Begin GIVEN RECORDS
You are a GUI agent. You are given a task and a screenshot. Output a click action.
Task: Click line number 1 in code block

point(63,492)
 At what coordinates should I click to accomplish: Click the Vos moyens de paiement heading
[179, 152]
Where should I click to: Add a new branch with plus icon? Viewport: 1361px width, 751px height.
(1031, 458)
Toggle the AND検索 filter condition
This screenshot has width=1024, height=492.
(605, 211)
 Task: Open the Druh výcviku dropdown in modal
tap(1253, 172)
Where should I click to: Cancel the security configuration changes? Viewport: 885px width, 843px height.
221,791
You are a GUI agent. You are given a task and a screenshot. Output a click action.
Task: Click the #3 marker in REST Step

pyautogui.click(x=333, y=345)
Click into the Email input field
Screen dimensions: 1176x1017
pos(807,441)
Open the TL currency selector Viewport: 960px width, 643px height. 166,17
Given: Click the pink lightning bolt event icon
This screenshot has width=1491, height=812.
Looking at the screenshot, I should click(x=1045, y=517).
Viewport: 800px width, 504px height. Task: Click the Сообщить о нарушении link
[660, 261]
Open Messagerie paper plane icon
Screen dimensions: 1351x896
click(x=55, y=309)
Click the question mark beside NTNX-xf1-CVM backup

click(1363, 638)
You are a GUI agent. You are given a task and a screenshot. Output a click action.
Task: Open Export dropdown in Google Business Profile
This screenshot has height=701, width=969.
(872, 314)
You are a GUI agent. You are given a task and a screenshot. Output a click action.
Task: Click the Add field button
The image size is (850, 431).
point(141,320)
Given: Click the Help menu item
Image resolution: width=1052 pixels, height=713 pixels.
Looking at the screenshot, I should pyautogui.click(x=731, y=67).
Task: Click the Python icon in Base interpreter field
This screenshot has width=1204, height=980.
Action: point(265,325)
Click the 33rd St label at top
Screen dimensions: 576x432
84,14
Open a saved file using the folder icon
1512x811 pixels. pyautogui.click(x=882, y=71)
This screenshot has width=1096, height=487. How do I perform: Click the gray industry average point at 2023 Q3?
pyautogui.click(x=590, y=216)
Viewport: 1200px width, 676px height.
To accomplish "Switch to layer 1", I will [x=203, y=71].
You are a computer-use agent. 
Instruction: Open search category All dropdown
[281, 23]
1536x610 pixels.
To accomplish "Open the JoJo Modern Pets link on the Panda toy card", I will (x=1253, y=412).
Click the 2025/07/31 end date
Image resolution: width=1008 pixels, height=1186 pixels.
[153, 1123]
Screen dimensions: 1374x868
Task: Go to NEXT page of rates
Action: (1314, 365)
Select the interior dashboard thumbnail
End GIVEN RECORDS
Repeat the stretch of records from the line containing "Where should I click to: Add" through the line containing "1512x811 pixels. pyautogui.click(x=882, y=71)", both of those lines included.

Where should I click to: Add a new branch with plus icon? Viewport: 1361px width, 751px height.
(1031, 458)
Toggle the AND検索 filter condition
This screenshot has width=1024, height=492.
(605, 211)
 Task: Open the Druh výcviku dropdown in modal
tap(1253, 172)
Where should I click to: Cancel the security configuration changes? Viewport: 885px width, 843px height.
221,791
You are a GUI agent. You are given a task and a screenshot. Output a click action.
Task: Click the #3 marker in REST Step

pyautogui.click(x=333, y=345)
Click into the Email input field
Screen dimensions: 1176x1017
pos(807,441)
Open the TL currency selector Viewport: 960px width, 643px height. 166,17
Given: Click the pink lightning bolt event icon
This screenshot has width=1491, height=812.
Looking at the screenshot, I should click(x=1045, y=517).
Viewport: 800px width, 504px height. Task: Click the Сообщить о нарушении link
[660, 261]
Open Messagerie paper plane icon
Screen dimensions: 1351x896
click(x=55, y=309)
Click the question mark beside NTNX-xf1-CVM backup

click(1363, 638)
You are a GUI agent. You are given a task and a screenshot. Output a click action.
Task: Open Export dropdown in Google Business Profile
This screenshot has height=701, width=969.
(872, 314)
You are a GUI agent. You are given a task and a screenshot. Output a click action.
Task: Click the Add field button
The image size is (850, 431).
point(141,320)
Given: Click the Help menu item
Image resolution: width=1052 pixels, height=713 pixels.
Looking at the screenshot, I should pyautogui.click(x=731, y=67).
Task: Click the Python icon in Base interpreter field
This screenshot has width=1204, height=980.
Action: point(265,325)
Click the 33rd St label at top
Screen dimensions: 576x432
84,14
Open a saved file using the folder icon
1512x811 pixels. pyautogui.click(x=882, y=71)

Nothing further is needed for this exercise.